I have been a massive fan of Paradise Lost ever since the release of their album One Second in 1997.
In June 2020, I had the opportunity to chat with the band’s guitarist Gregor about some of his horror favorites. Here’s our conversation.
Buy the band’s excellent latest album Obsidian here.
What was the process of writing your new album like?
It was a little different from the way we usually write, and the ways most metal bands write their material. I had an idea of doing something a little more random, so what I would do is I would come up with these little musical phrases: could be a guitar line, vocal line, piano line – any small line. I would then pass the lines to our vocalist [Nick Holmes] and ask him to do four or five different vocal lines over the top: a deep vocal line, a gruff vocal line, a melodic vocal line, perhaps even a falsetto.

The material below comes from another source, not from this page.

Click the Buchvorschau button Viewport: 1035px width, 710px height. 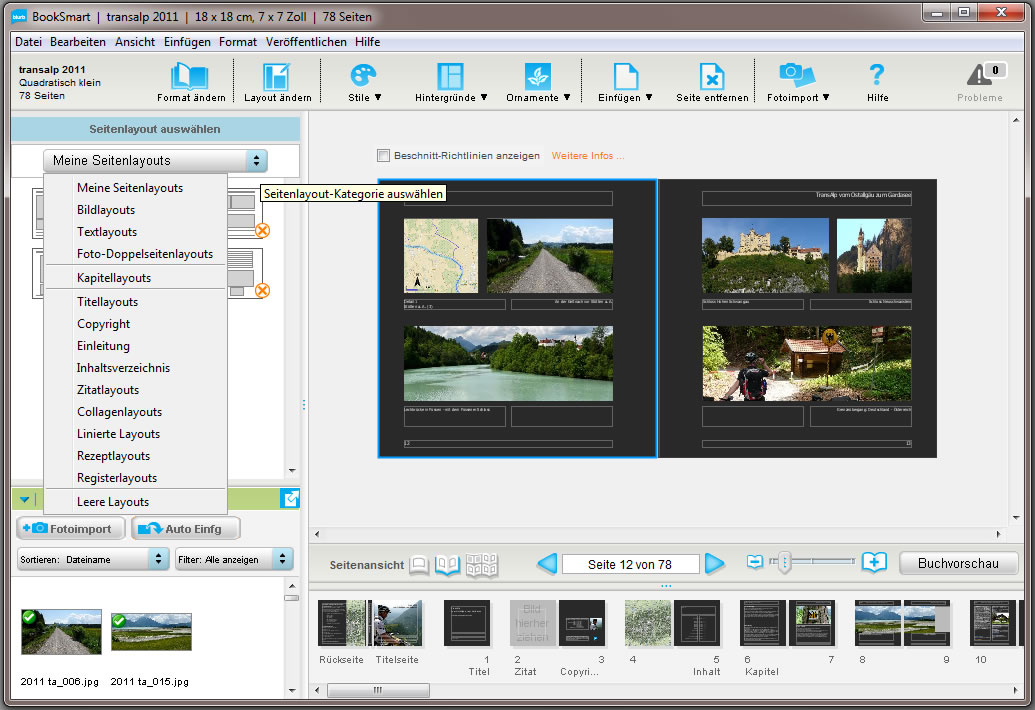point(957,564)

He would then send his work back to me, and I would strip the music away, and go on working from there. It was like building a jigsaw, where you use these little pieces to build a bigger picture. It makes for faster writing first of all, and the end result is interesting and surprising.
Because of this writing style, the record [Obsidian] is quite eclectic.
The title of the record is Obsidian. Where did this title come from? What does it mean to you?
It’s basically a volcanic rock, this black, shiny rock. But that’s not why we used it as the title. We just thought the word was elegant, so we did some research and found that this type of rock was once used in old mythology and folklore as a talisman for good luck – or the opposite of that. This inspired the artwork on the album.
I also found another interesting connotation for the word: some people once believed that if you look into a mirror made of obsidian rock, you see the past, the present and the future all at the same time. This ties nicely into the music on the record: when we sent the finished record to our label Nuclear Blast, they commented that it sounds like a kind of biography Paradise Lost.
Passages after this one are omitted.